● Listed records:
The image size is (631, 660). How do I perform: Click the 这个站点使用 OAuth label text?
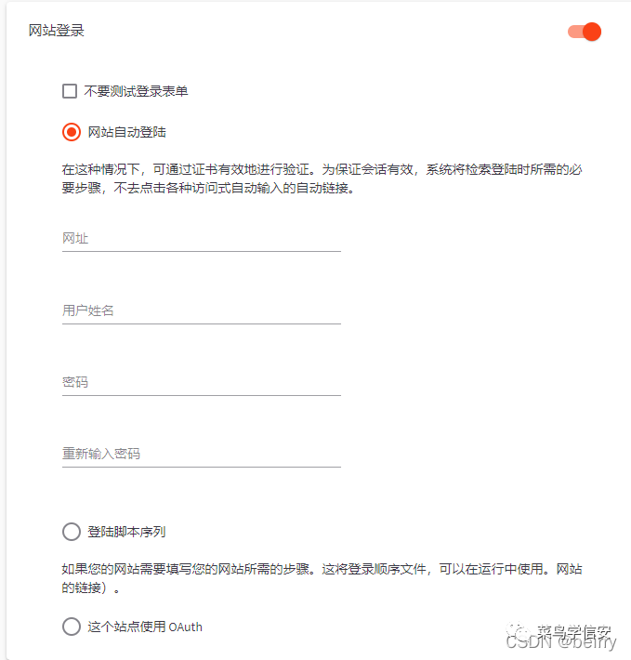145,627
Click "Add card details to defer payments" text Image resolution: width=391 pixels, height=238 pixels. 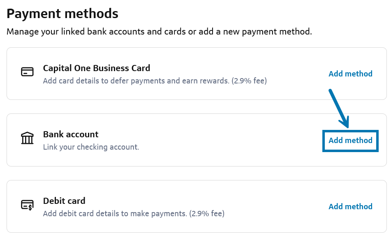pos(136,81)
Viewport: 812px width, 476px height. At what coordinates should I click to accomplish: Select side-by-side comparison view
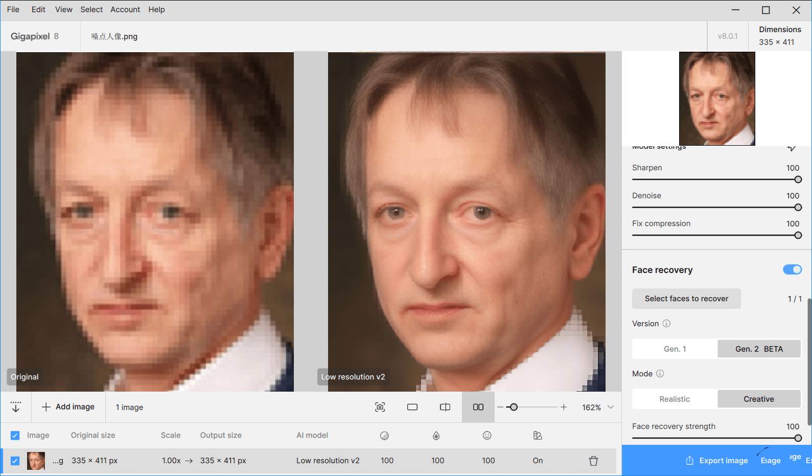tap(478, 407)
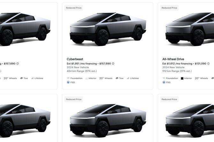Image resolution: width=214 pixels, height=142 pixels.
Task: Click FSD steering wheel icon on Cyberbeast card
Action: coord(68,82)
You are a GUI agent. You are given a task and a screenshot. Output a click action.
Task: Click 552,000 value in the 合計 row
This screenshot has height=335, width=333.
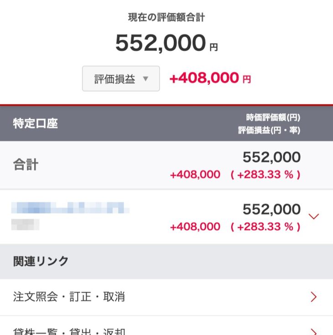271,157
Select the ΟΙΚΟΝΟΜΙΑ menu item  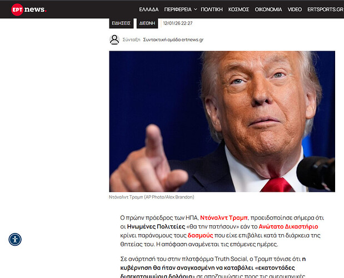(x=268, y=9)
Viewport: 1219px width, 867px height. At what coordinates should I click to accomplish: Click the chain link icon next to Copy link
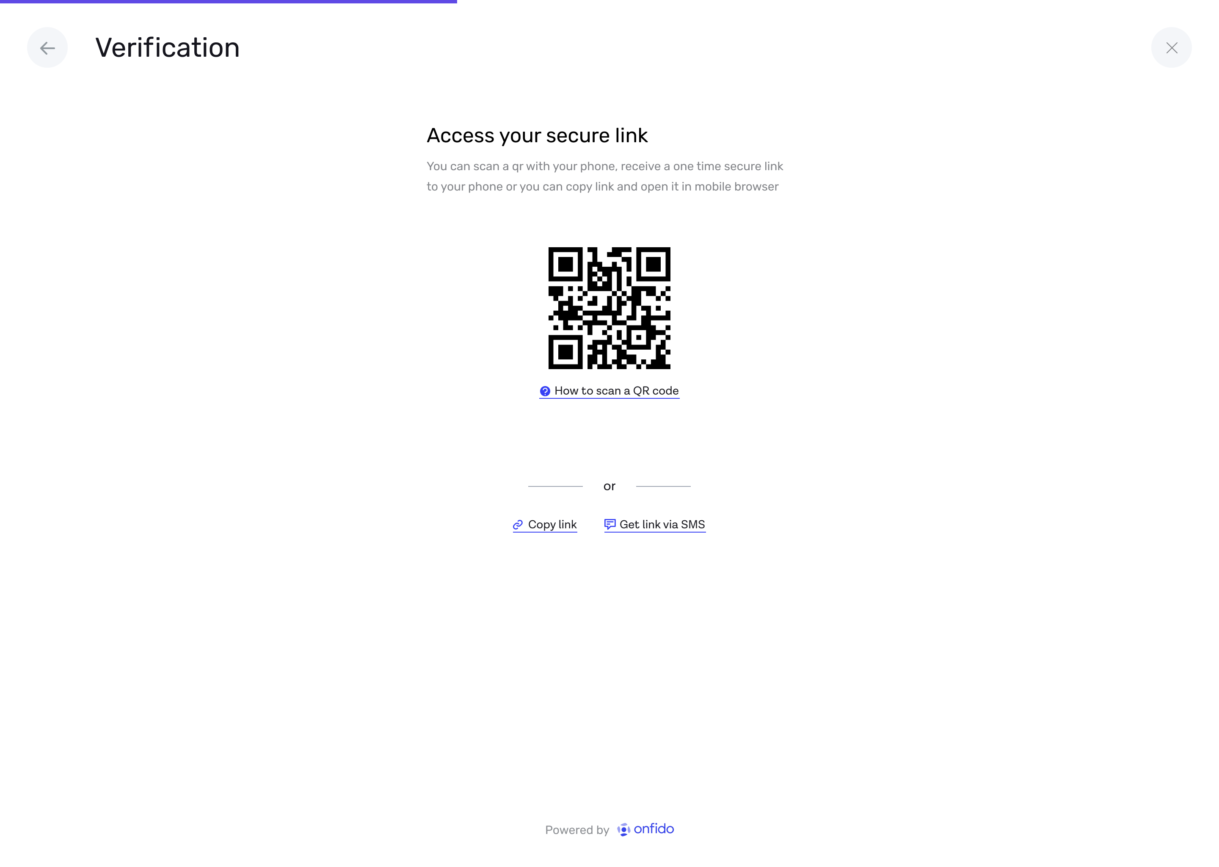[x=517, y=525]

* * *

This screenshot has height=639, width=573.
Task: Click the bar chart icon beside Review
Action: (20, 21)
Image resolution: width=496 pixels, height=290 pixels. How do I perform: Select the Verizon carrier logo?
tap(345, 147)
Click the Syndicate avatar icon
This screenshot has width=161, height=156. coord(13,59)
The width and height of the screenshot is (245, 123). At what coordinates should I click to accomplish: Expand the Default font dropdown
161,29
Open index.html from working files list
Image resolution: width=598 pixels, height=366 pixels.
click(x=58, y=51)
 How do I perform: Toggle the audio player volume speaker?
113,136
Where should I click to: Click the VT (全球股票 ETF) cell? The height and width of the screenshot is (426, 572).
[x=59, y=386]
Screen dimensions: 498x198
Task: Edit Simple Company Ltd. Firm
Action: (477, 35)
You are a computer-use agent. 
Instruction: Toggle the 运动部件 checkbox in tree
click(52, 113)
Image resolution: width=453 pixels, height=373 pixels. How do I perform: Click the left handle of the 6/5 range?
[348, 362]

--

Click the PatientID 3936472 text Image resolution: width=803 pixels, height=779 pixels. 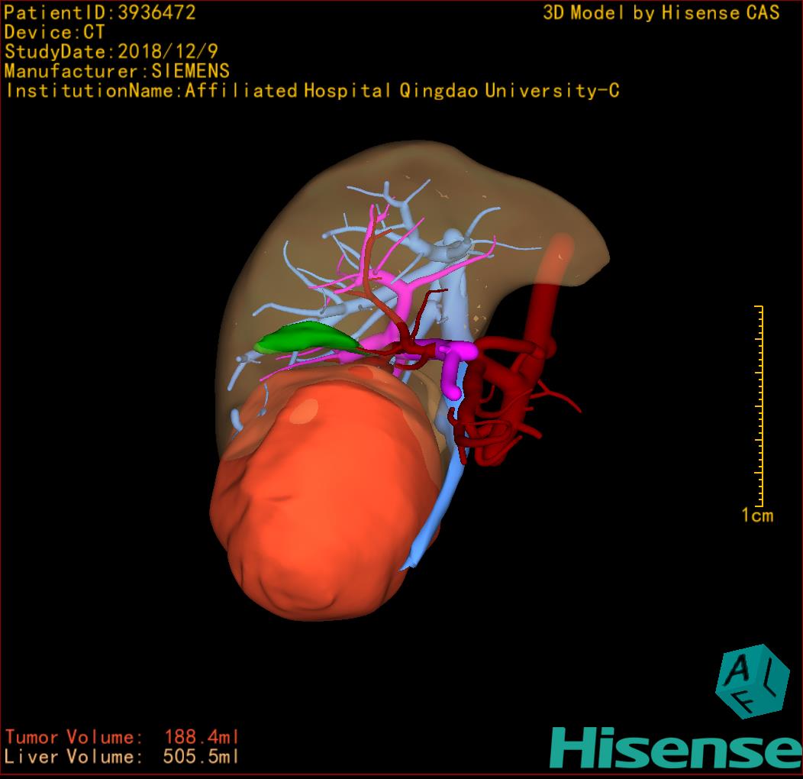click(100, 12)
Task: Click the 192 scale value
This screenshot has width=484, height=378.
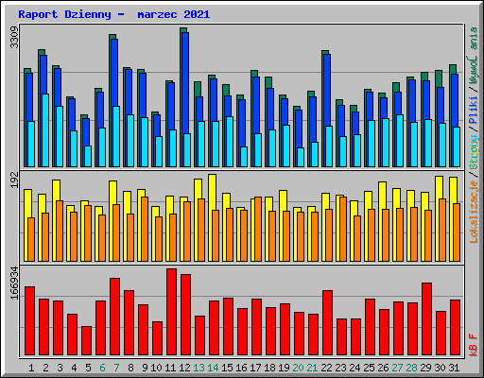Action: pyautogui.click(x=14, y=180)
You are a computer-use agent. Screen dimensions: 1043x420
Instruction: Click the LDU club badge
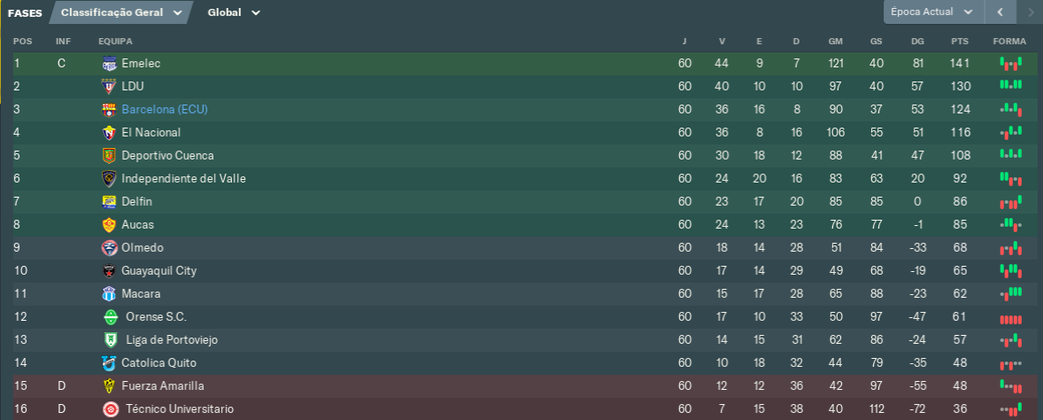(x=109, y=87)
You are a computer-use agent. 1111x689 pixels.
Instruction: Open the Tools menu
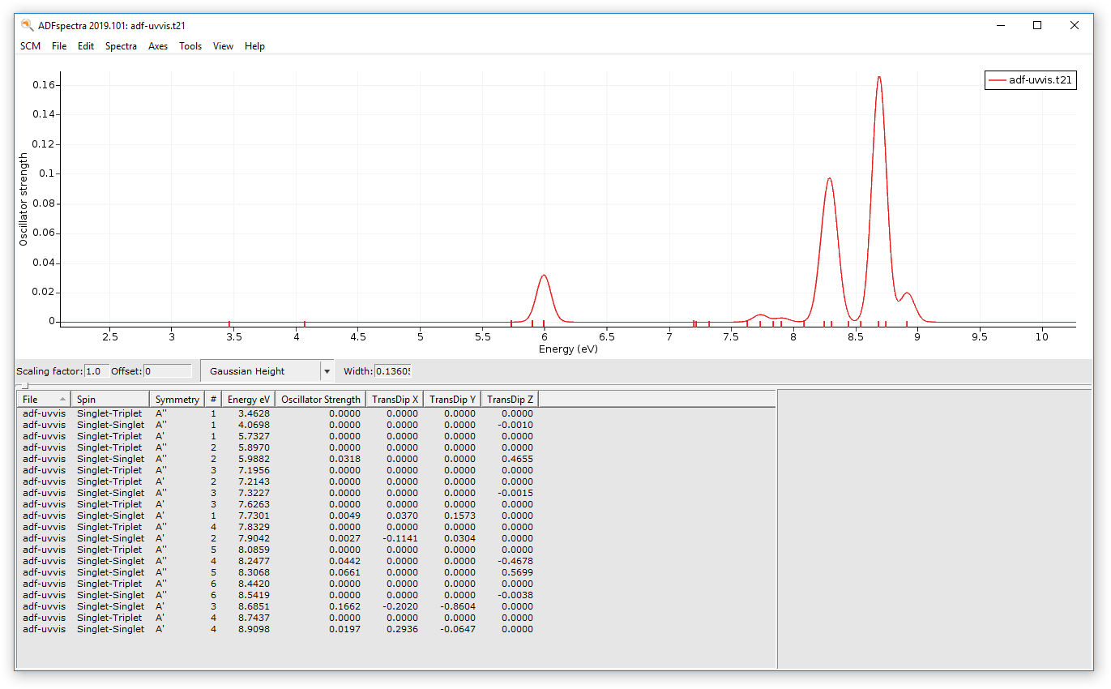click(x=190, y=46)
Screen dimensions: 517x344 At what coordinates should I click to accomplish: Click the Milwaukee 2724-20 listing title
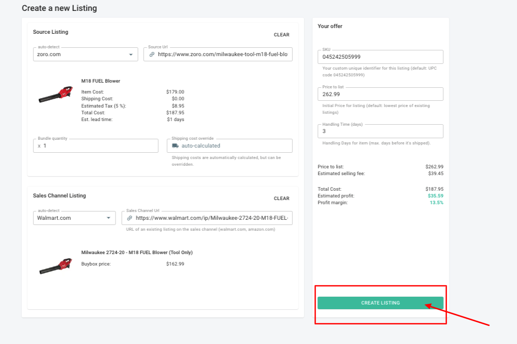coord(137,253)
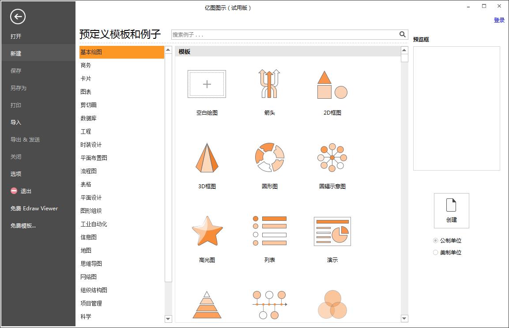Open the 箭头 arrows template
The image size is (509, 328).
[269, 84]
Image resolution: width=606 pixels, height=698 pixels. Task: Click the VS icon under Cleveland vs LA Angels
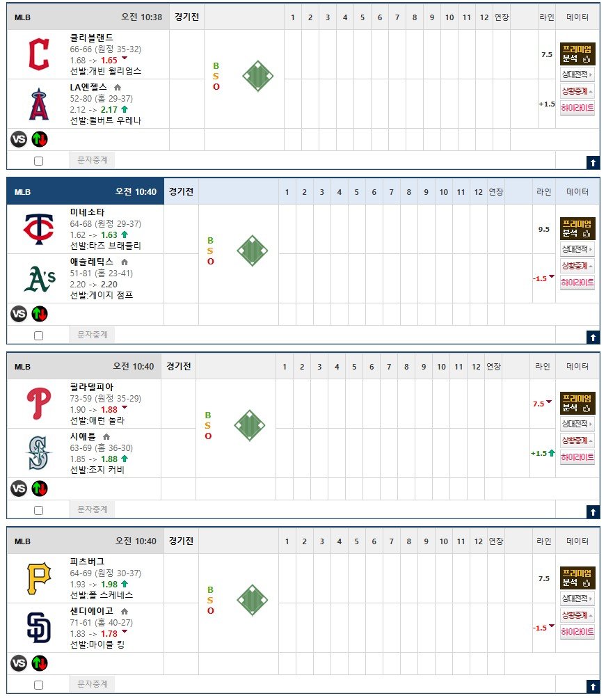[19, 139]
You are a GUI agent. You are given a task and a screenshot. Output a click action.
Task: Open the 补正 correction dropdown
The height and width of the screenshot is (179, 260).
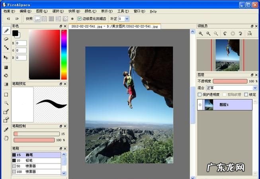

● Problem to work on: Each line that contains the string "computer" counts once; report how many such lines the entries have, giving only the number.

● Exercise solution: 3